H. Strik & E. Konst (1992)
AFN-Proceedings, University of Nijmegen, Vol. 15, pp. 71-78.
Introduction
The work described in this paper was done as part of the ESPRIT project POLYGLOT. The aim of the project is to develop a multi-lingual Speech-to-Text and Text-to-Speech system. Part of the work comprises the adaptation of a large vocabulary isolated word speech recognition (IWSR) system, originally developed for Italian (Billi et al., 1989), to a number of other European languages, including Dutch.
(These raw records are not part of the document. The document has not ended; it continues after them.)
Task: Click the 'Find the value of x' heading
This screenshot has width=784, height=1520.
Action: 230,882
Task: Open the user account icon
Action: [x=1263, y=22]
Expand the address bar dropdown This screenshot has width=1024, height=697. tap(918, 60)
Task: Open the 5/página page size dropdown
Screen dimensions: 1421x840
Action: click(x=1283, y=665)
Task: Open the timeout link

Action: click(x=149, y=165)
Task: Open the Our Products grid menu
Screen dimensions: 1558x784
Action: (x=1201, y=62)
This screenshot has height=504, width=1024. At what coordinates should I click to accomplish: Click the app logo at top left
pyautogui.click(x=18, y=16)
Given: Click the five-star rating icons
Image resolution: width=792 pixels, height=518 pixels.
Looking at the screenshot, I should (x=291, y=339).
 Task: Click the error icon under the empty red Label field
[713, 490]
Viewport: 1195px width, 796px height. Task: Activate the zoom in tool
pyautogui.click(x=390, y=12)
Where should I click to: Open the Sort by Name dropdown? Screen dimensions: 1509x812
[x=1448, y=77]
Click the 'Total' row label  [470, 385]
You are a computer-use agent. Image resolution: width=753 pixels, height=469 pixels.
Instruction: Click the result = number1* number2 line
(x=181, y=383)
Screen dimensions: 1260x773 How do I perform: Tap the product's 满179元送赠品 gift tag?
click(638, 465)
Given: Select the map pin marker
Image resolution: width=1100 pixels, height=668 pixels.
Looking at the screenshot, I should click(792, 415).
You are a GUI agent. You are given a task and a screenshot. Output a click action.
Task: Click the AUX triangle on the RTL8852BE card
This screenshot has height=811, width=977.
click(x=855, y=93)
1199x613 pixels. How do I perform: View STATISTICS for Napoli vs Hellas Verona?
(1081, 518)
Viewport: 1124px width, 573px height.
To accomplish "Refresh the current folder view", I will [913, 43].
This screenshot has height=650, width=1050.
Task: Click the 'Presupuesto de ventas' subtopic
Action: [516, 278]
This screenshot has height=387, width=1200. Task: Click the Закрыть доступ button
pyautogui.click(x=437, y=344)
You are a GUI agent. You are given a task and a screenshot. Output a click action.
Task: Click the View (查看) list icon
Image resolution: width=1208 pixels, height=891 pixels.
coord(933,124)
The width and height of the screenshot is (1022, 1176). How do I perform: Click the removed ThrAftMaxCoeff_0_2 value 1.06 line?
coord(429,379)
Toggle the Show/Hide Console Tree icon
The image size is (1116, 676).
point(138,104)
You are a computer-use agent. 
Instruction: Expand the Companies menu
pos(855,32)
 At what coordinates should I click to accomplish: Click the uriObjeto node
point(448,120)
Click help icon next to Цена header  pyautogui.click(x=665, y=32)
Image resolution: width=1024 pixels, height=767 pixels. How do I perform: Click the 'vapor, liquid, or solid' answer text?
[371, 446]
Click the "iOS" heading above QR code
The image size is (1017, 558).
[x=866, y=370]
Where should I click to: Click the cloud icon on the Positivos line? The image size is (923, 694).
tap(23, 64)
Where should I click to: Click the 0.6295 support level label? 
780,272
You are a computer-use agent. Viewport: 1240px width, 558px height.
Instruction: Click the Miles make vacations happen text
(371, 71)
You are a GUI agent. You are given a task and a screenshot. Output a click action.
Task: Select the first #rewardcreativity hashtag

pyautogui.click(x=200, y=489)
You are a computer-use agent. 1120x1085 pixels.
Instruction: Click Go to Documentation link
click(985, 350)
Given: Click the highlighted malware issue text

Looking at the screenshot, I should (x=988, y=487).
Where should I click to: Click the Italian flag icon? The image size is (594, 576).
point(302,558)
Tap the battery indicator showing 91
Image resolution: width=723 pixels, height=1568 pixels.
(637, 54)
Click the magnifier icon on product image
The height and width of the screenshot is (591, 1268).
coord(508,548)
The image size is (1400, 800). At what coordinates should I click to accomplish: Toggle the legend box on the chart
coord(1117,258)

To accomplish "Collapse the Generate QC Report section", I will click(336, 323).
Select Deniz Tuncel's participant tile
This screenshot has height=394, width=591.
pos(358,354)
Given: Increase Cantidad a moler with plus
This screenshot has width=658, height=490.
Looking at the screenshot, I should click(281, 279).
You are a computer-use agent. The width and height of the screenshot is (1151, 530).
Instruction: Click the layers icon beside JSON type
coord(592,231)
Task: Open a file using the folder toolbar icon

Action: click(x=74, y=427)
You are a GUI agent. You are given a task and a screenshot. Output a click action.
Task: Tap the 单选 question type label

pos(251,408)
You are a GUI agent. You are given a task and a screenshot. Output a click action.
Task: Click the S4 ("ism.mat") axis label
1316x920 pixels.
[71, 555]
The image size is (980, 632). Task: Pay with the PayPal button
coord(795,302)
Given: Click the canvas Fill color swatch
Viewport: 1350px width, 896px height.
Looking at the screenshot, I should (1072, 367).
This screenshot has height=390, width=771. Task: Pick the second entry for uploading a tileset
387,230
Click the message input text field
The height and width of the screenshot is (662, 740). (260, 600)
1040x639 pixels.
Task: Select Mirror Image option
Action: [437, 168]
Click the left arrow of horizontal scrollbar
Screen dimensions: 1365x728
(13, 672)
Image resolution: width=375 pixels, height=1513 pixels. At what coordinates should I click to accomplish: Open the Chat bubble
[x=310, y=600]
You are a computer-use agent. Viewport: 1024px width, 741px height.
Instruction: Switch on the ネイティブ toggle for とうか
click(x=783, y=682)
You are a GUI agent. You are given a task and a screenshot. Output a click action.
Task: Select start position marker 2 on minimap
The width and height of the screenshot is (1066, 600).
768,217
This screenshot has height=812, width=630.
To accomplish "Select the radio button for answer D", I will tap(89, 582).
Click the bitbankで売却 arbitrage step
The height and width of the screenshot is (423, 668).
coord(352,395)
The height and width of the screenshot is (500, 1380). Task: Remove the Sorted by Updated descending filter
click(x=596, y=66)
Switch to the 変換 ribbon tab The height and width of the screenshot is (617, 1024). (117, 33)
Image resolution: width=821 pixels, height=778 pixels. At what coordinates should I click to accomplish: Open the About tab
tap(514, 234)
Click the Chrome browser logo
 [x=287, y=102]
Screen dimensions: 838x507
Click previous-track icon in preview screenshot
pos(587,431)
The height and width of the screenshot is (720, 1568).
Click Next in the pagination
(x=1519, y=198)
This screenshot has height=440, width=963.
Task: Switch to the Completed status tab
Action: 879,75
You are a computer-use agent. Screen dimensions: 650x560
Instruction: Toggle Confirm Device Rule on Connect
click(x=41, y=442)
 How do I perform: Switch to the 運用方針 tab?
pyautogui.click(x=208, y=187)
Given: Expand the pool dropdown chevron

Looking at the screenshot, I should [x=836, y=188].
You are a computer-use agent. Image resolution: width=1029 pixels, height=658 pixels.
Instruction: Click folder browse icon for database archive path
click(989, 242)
The IWSR system runs on a MS-DOS PC that uses one or two special purpose plug-in boards. The speech is picked up by a table-mounted microphone and A/D-converted with a sampling frequency of 16 kHz and a 12 bit resolution. For each 10 ms frame 20 LPC Cepstrum coefficients are calculated, which are used to calculate the acoustic distance to a set of stored prototypes. A prototype represents a phonetic unit, and because these phonetic units
are not always phonemes we will use the terms prototype and phonetic unit throughout this article. The resulting lattice of prototype labels is then submitted to a dynamic programming procedure that outputs the most likely string of prototype labels. To calculate the optimal path in the lattice, the dynamic programming algorithm uses the acoustic distances (which are stored in the lattice) and statistics on prototype frequency, prototype-pair frequency, and the duration of prototypes. The prototype string is then used for fast lexical access, to retrieve the most likely word candidates. In a later stage of the recognition process, called Fine Phonetic Analysis (FPA), a top-down algorithm is used to find the best candidate. For FPA the statistics on the duration of prototypes
is also required (Billi et al., 1989).
The statistics on prototype frequency and prototype-pair frequency can be derived from large text corpora with tools that were developed in a previous ESPRIT project, entitled "Linguistic Analysis of European Languages" (Boves, 1989). At the start of the POLYGLOT project the statistics on the duration of prototypes in isolated Dutch words were not available. In this article a description is given of the material and the procedure that was used to derive a duration model for phonetic units in isolated Dutch words.
Material and segmentation
The speech material consists of 500 different, meaningful Dutch words. The database includes the 200 most frequent words of Dutch (obtained from the CELEX lexical database), plus 300 words that represent the phonemic distribution of Dutch. These 500 words were divided in 10 subsets of 50
words. All the words were pronounced clearly in a normal speech rate by one male untrained speaker. After each word there was a pause of at least 1 second, and after each subset there was a pause of several minutes. The speech signals were A/D-converted with a 16 kHz sampling rate.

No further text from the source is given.